START Task input

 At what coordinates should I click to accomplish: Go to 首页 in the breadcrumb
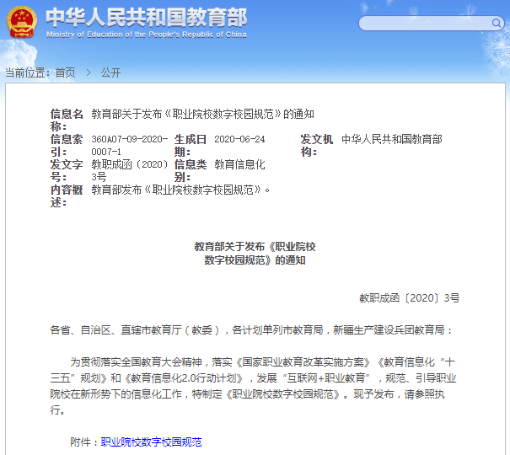pos(65,73)
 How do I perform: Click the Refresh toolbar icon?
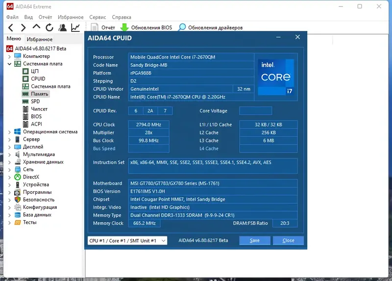coord(49,27)
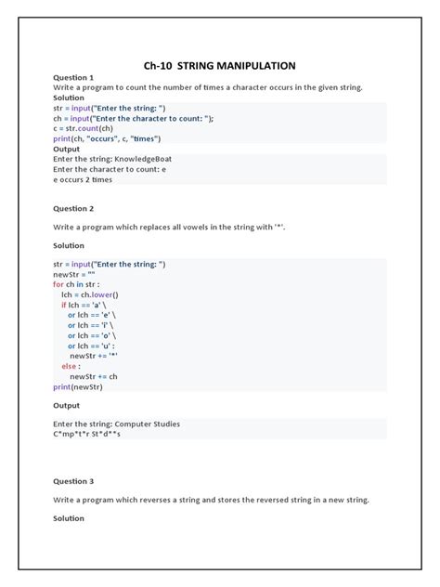The height and width of the screenshot is (587, 440).
Task: Click the print(ch, "occurs", c, "times") line
Action: (x=107, y=139)
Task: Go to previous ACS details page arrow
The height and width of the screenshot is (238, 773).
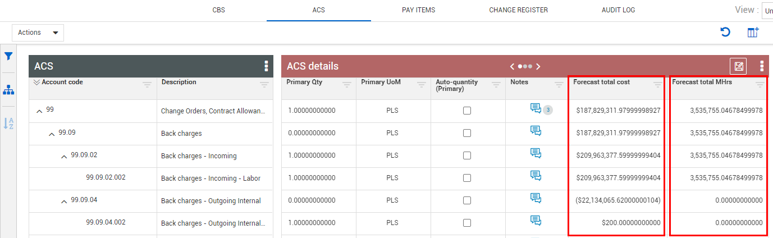Action: click(x=513, y=66)
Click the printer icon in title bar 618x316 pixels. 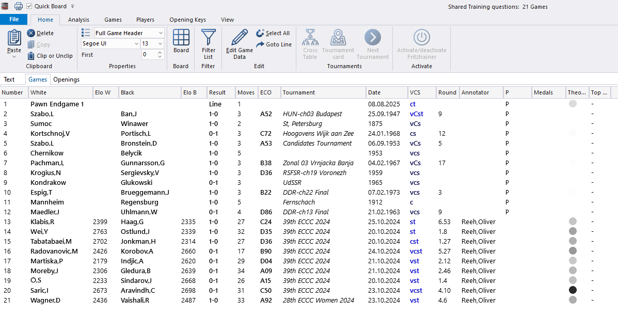pyautogui.click(x=19, y=6)
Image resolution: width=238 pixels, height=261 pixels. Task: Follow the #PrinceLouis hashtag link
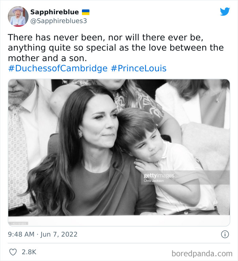(139, 68)
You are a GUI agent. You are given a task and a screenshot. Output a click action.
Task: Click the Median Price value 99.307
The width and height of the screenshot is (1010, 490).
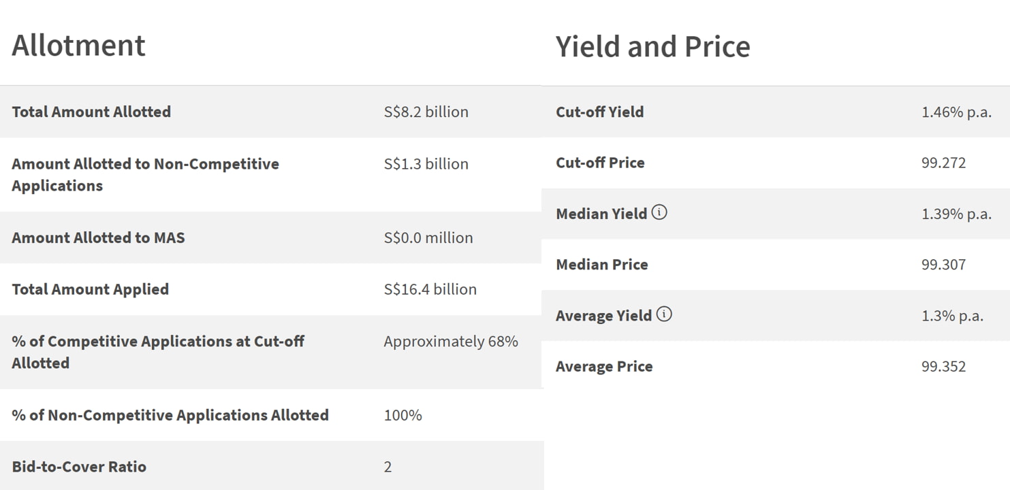tap(943, 264)
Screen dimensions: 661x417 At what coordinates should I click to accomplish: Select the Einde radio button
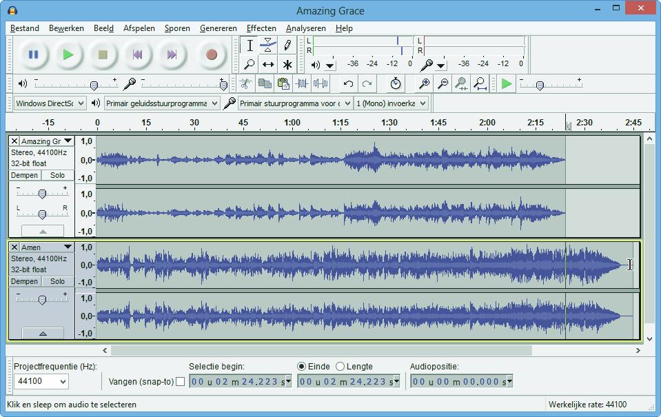[x=301, y=367]
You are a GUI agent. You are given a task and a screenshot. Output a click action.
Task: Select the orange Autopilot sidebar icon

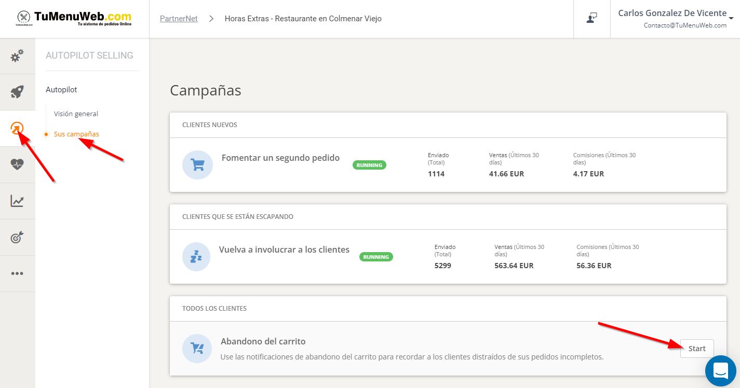(17, 129)
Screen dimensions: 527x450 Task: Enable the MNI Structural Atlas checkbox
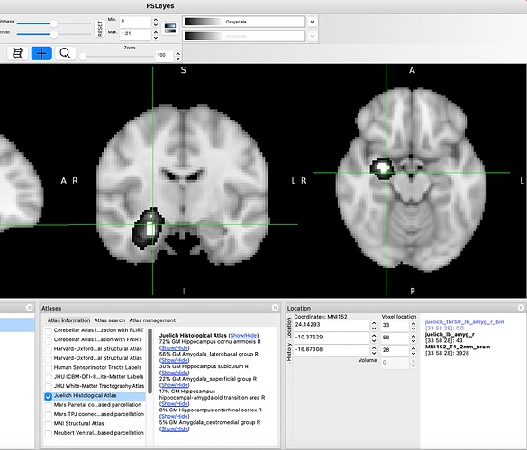pyautogui.click(x=49, y=424)
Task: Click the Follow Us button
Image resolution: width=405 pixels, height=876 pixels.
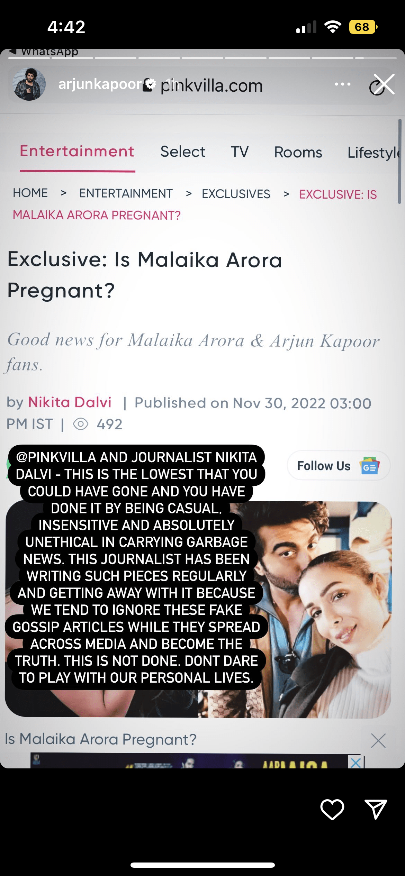Action: [339, 466]
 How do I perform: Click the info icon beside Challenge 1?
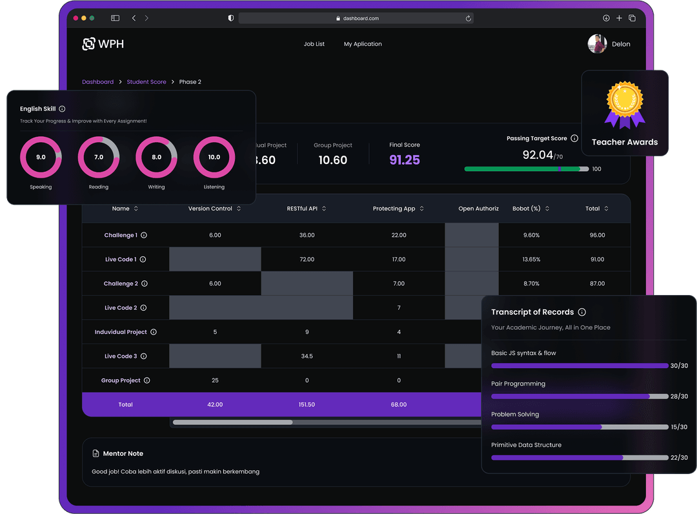coord(144,235)
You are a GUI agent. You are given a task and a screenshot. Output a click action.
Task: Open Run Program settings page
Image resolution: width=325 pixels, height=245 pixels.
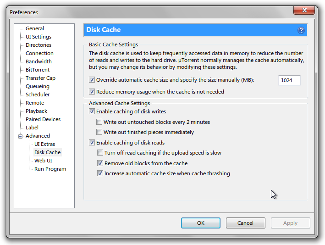pos(50,169)
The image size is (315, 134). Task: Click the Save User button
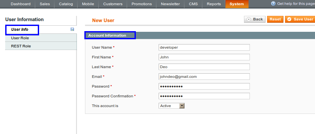(300, 19)
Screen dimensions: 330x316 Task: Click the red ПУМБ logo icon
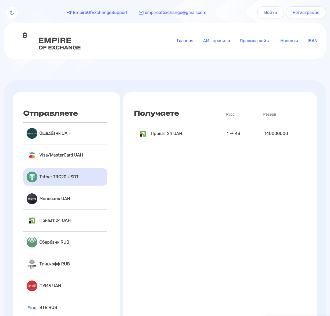[x=32, y=286]
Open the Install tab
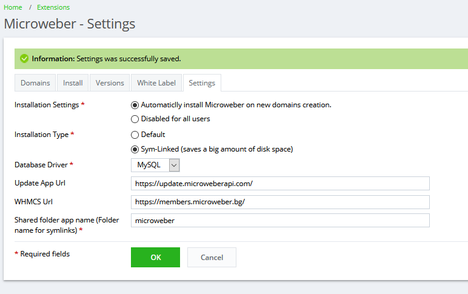This screenshot has width=468, height=294. tap(73, 83)
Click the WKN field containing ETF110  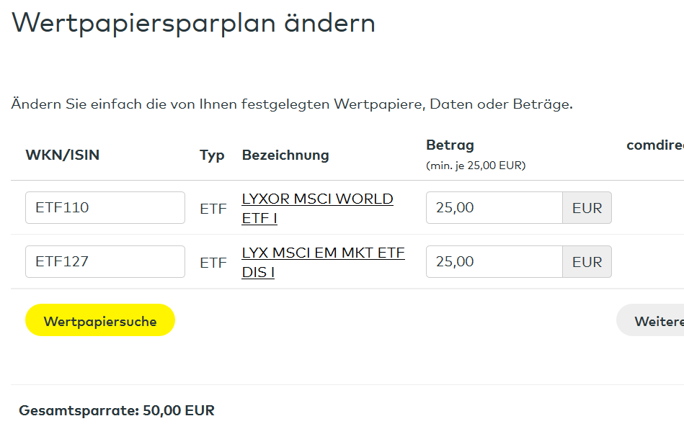pos(105,208)
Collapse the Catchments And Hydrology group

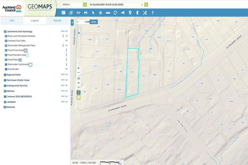coord(67,31)
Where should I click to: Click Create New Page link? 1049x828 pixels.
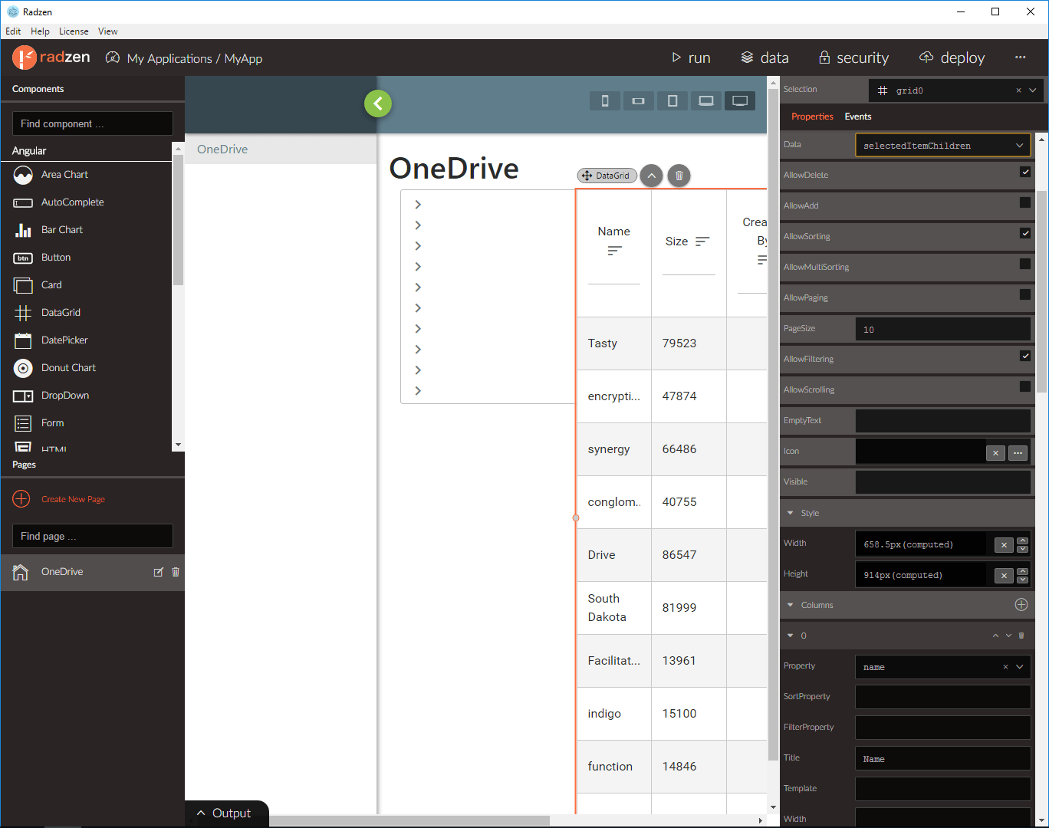[x=73, y=499]
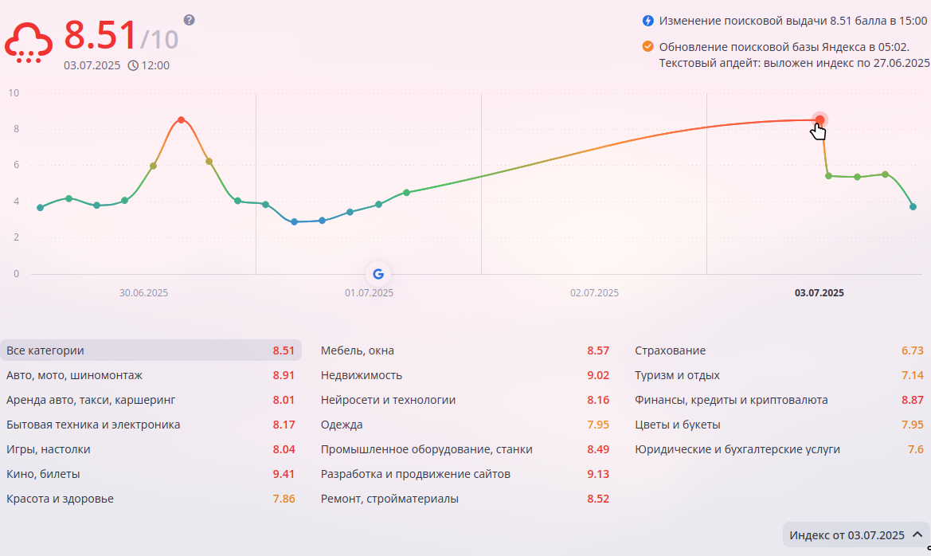Click the 01.07.2025 date label on the axis
Viewport: 931px width, 556px height.
pos(369,293)

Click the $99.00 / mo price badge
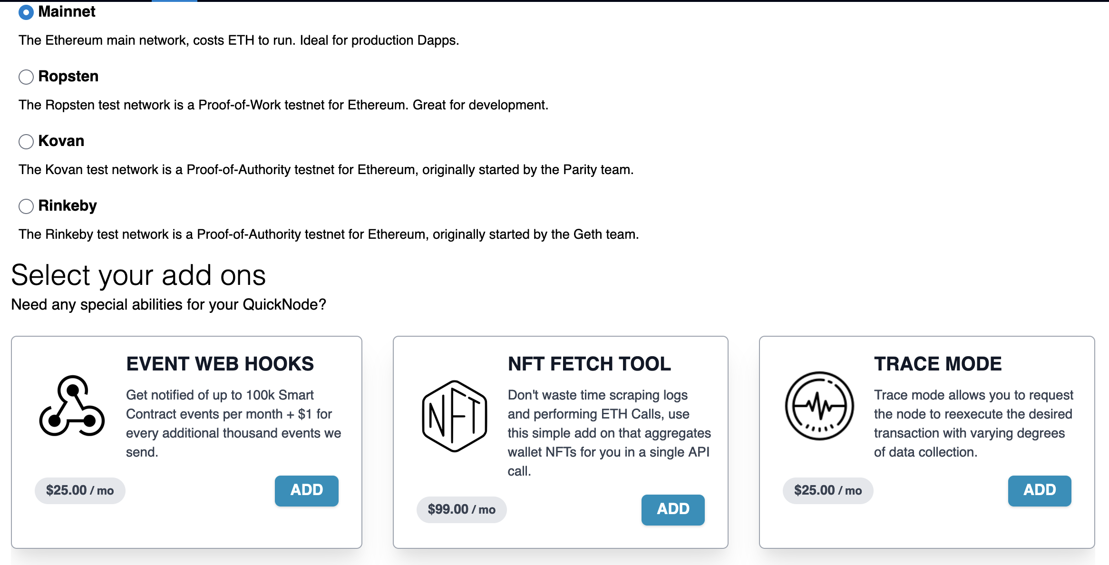461,509
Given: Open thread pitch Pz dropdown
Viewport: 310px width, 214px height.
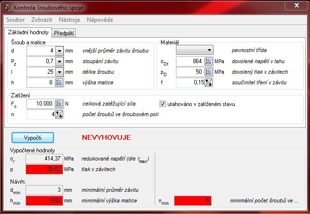Looking at the screenshot, I should click(x=59, y=61).
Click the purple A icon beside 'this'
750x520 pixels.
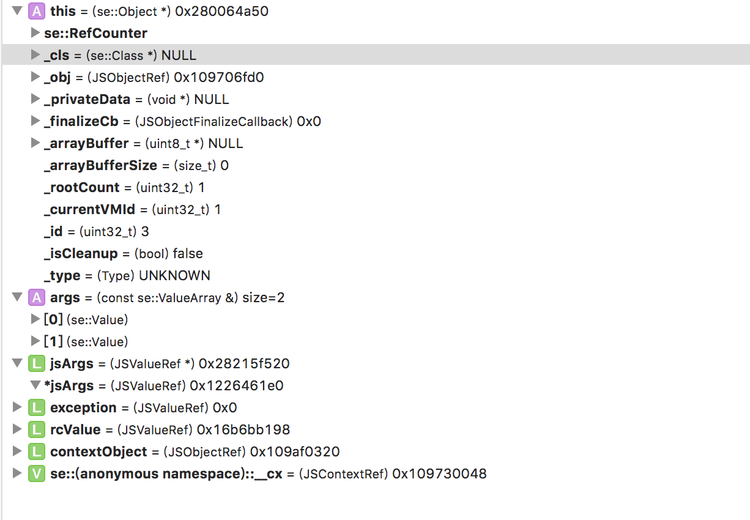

END Task input

Exercise directions: Please output exactly the lines from the line containing "Given: Open thread pitch Pz dropdown" through the last line of the records above, both included, and leave out any pictures.

Task response:
Given: Open thread pitch Pz dropdown
Viewport: 310px width, 214px height.
Looking at the screenshot, I should click(x=59, y=61).
Click the purple A icon beside 'this'
750x520 pixels.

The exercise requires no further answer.